This post is part of the 2nd Annual One of My All-Time Favorite Cartoons Blogathon, hosted by Steve at MovieMovieBlogBlog. Read the rest of the posts in this event HERE!
Waltz with Bashir, the 2008 Israeli animated documentary written and directed by Ari Folman, certainly would never be called a “cartoon.” But it is an exceptional example of the mostly untapped potential of animation’s use beyond children’s films.
The film explores the elusive quality of memory when it comes to living through traumatic events like war. Folman visits a friend who tells him of a recurring dream he has about his experiences as an Israeli soldier during the 1982 Lebanon War. Folman realizes he has almost no memories of his own experiences during the war. Advised by a friend to interview other former comrades to help him remember, he begins a journey that forces him to recall one of the most tragic and horrific events of the war: a massacre of Palestinian refugees by Christian Phalangists.
As he pieces together what happened to him and his friends during the war, the film rips apart many assumptions. For instance, it almost immediately destroys the myth of the Israeli Defense Forces as some kind of tightly run war machine. Sent over the border to Lebanon in tanks, the young soldiers relentlessly and aimlessly shoot automatic weapons for no reason other than abject terror. They shoot up a car and kill a family—again, for no reason other than fear.
It also reveals coping mechanisms used by soldiers who are in the midst of chaos and uncertainty. One says he watch horrific events as if through a camera. Another tells of intentionally inducing himself into having illusions.
Folman realizes his only clear memories are of his furloughs, when he spent most of his time upset about how his girlfriend dumped him. On his way to what he thinks may be his own death, he concentrates on how he will get revenge on his girlfriend by dying in battle, highlighting the maturity level of the soldiers sent to fight in war.
As he continues to interview friends and former comrades, he eventually recalls that he was in the second or third ring of Israeli soldiers that surrounded the Sabra and Shatila camps where the massacre took place. Now understanding bits of memory where he and his comrades shot flairs into the sky, he realizes they lit them to help the Phalangists see as they “cleaned out the camps” of terrorists. Slowly, it becomes obvious to him that even though Israeli soldiers witnessed men, women, and children being massacred and reported it to their superiors, nothing was done to stop it until long after it began. He concludes his amnesia stemmed from guilt that he and his comrades were complicit in the massacre.
Entering the camps the next day, the Israeli soldiers see the bodies of the murdered Palestinians piled up in alleys and streets. At this point, the film ends with the animation dissolving into actual footage of the death and destruction.

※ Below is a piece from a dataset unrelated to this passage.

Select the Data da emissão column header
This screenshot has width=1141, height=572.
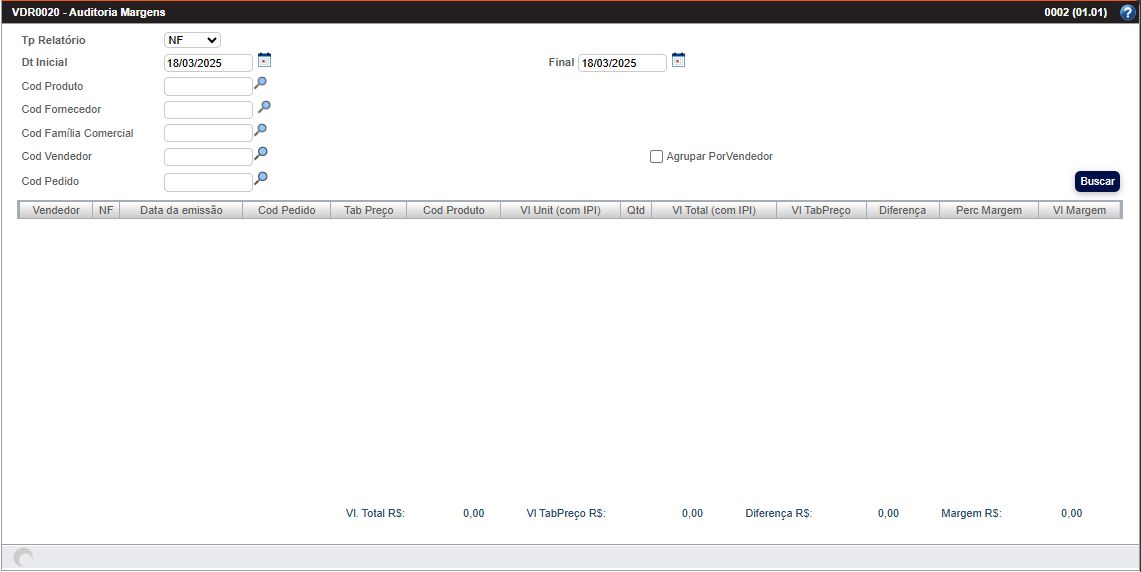[x=180, y=211]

It’s impossible to imagine the impact of this film would be the same if it had been a live action feature. Animation is a perfect medium to explore how human beings can use memory both protect ourselves from events too horrible to bear and force ourselves to face what we need to face. The movie often plays like a dreamscape, at times to the point of surrealism.
Animator Yoni Goodman invented the film’s style of animation by combining Adobe Flash cutouts, classic animation and 3D techniques. Art Director David Polonsky created about 75 per cent of the illustrations used in the film. (The film was later adapted into a graphic novel.)
This film is enhanced with the use of classical and 1980s pop music, as well as some songs written for the movie that comment on what is happening on screen. The title “Waltz with Bashir” refers to one of the interviewees Frenkel recalling how he took an automatic rifle and “waltzed” through a Beirut street covered with posters of murdered Lebanese president Bashir Gemayel. It is set to a waltz by Chopin.
It’s hardly surprising that the film, while acclaimed all over the world, remains to this day controversial. It is banned in parts of the Arab world, including Lebanon. There have been (I think justified) accusations that the Palestinians are props in a story that focuses mostly on the pain of the Israeli soldiers. But at the same time, it tells a tale of how evil flourishes while those who can stop it look away or, willfully or not, erase it from memory. Animation paired with harrowing real-life images help to bring that point home in a most brutal way.